# ACTION ITEM
Set all the entries down again, unaltered.

Stored records:
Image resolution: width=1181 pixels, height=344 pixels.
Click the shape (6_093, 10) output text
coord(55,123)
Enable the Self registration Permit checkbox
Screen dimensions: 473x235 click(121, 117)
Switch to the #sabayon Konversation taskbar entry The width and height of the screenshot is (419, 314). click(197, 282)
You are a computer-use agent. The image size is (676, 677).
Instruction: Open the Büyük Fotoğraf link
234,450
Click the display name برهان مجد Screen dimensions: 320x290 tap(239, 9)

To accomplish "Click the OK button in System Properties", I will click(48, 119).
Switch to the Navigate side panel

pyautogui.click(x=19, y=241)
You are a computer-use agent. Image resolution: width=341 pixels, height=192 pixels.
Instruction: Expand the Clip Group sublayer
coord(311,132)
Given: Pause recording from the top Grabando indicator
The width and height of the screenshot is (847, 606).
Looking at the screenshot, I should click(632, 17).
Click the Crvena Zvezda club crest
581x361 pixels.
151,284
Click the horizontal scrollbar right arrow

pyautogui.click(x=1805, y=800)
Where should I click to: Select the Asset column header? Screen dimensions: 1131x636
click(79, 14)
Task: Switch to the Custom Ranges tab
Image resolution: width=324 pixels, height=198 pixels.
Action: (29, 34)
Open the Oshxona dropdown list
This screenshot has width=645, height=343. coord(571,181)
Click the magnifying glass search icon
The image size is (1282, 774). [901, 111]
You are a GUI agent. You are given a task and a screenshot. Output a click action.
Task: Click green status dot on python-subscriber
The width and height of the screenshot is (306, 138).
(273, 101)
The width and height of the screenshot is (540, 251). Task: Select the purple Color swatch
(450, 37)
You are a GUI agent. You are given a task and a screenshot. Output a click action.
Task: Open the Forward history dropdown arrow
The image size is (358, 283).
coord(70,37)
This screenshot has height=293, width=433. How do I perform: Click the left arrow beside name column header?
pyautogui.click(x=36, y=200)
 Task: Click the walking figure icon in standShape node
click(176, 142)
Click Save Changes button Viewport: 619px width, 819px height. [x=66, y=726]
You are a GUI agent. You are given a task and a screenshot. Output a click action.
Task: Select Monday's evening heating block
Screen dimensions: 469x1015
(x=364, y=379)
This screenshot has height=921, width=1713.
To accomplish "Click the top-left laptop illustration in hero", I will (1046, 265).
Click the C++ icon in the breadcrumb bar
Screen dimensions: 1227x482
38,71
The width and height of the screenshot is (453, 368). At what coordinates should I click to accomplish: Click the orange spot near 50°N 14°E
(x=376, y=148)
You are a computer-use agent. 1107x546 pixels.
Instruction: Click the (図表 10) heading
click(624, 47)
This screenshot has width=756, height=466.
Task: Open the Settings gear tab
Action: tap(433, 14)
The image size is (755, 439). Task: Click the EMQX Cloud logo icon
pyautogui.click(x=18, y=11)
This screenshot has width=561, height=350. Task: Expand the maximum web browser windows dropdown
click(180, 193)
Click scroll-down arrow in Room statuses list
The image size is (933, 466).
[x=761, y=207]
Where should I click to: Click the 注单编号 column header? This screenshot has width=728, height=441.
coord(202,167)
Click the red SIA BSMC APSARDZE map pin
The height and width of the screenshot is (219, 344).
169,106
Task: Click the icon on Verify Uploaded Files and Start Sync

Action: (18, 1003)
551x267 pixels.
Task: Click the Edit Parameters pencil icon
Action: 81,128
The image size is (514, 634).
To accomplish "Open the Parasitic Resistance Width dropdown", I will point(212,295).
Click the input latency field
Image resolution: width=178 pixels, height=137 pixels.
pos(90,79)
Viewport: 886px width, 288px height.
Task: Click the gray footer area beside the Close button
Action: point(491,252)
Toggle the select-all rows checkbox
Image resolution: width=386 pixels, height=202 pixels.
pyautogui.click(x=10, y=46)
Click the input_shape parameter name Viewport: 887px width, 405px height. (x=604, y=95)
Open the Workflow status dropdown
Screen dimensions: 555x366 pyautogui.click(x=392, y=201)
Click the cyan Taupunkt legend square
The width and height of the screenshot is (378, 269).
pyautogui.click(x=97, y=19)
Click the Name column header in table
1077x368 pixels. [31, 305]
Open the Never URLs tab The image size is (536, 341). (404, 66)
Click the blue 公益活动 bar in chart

# EXERCISE SOLUTION
Image resolution: width=1181 pixels, height=344 pixels.
Click the shape (6_093, 10) output text
coord(55,123)
Enable the Self registration Permit checkbox
Screen dimensions: 473x235 click(121, 117)
Switch to the #sabayon Konversation taskbar entry The width and height of the screenshot is (419, 314). click(197, 282)
You are a computer-use agent. The image size is (676, 677).
Instruction: Open the Büyük Fotoğraf link
234,450
Click the display name برهان مجد Screen dimensions: 320x290 tap(239, 9)

To accomplish "Click the OK button in System Properties", I will click(48, 119).
Switch to the Navigate side panel

pyautogui.click(x=19, y=241)
You are a computer-use agent. Image resolution: width=341 pixels, height=192 pixels.
Instruction: Expand the Clip Group sublayer
coord(311,132)
Given: Pause recording from the top Grabando indicator
The width and height of the screenshot is (847, 606).
Looking at the screenshot, I should click(632, 17).
Click the Crvena Zvezda club crest
581x361 pixels.
151,284
Click the horizontal scrollbar right arrow

pyautogui.click(x=1805, y=800)
Where should I click to: Select the Asset column header? Screen dimensions: 1131x636
click(79, 14)
Task: Switch to the Custom Ranges tab
Image resolution: width=324 pixels, height=198 pixels.
Action: (29, 34)
Open the Oshxona dropdown list
This screenshot has width=645, height=343. coord(571,181)
Click the magnifying glass search icon
The image size is (1282, 774). [901, 111]
You are a GUI agent. You are given a task and a screenshot. Output a click action.
Task: Click green status dot on python-subscriber
The width and height of the screenshot is (306, 138).
(273, 101)
The width and height of the screenshot is (540, 251). Task: Select the purple Color swatch
(450, 37)
You are a GUI agent. You are given a task and a screenshot. Output a click action.
Task: Open the Forward history dropdown arrow
The image size is (358, 283).
coord(70,37)
This screenshot has height=293, width=433. How do I perform: Click the left arrow beside name column header?
pyautogui.click(x=36, y=200)
 Task: Click the walking figure icon in standShape node
click(176, 142)
Click Save Changes button Viewport: 619px width, 819px height. [x=66, y=726]
You are a GUI agent. You are given a task and a screenshot. Output a click action.
Task: Select Monday's evening heating block
Screen dimensions: 469x1015
(x=364, y=379)
This screenshot has height=921, width=1713.
To accomplish "Click the top-left laptop illustration in hero", I will (1046, 265).
Click the C++ icon in the breadcrumb bar
Screen dimensions: 1227x482
38,71
The width and height of the screenshot is (453, 368). At what coordinates should I click to accomplish: Click the orange spot near 50°N 14°E
(x=376, y=148)
You are a computer-use agent. 1107x546 pixels.
Instruction: Click the (図表 10) heading
click(624, 47)
This screenshot has width=756, height=466.
Task: Open the Settings gear tab
Action: tap(433, 14)
The image size is (755, 439). Task: Click the EMQX Cloud logo icon
pyautogui.click(x=18, y=11)
This screenshot has width=561, height=350. Task: Expand the maximum web browser windows dropdown
click(180, 193)
Click scroll-down arrow in Room statuses list
The image size is (933, 466).
[x=761, y=207]
Where should I click to: Click the 注单编号 column header? This screenshot has width=728, height=441.
coord(202,167)
Click the red SIA BSMC APSARDZE map pin
The height and width of the screenshot is (219, 344).
169,106
Task: Click the icon on Verify Uploaded Files and Start Sync

Action: (18, 1003)
551x267 pixels.
Task: Click the Edit Parameters pencil icon
Action: 81,128
The image size is (514, 634).
To accomplish "Open the Parasitic Resistance Width dropdown", I will point(212,295).
Click the input latency field
Image resolution: width=178 pixels, height=137 pixels.
pos(90,79)
Viewport: 886px width, 288px height.
Task: Click the gray footer area beside the Close button
Action: point(491,252)
Toggle the select-all rows checkbox
Image resolution: width=386 pixels, height=202 pixels.
pyautogui.click(x=10, y=46)
Click the input_shape parameter name Viewport: 887px width, 405px height. (x=604, y=95)
Open the Workflow status dropdown
Screen dimensions: 555x366 pyautogui.click(x=392, y=201)
Click the cyan Taupunkt legend square
The width and height of the screenshot is (378, 269).
pyautogui.click(x=97, y=19)
Click the Name column header in table
1077x368 pixels. [31, 305]
Open the Never URLs tab The image size is (536, 341). (404, 66)
Click the blue 公益活动 bar in chart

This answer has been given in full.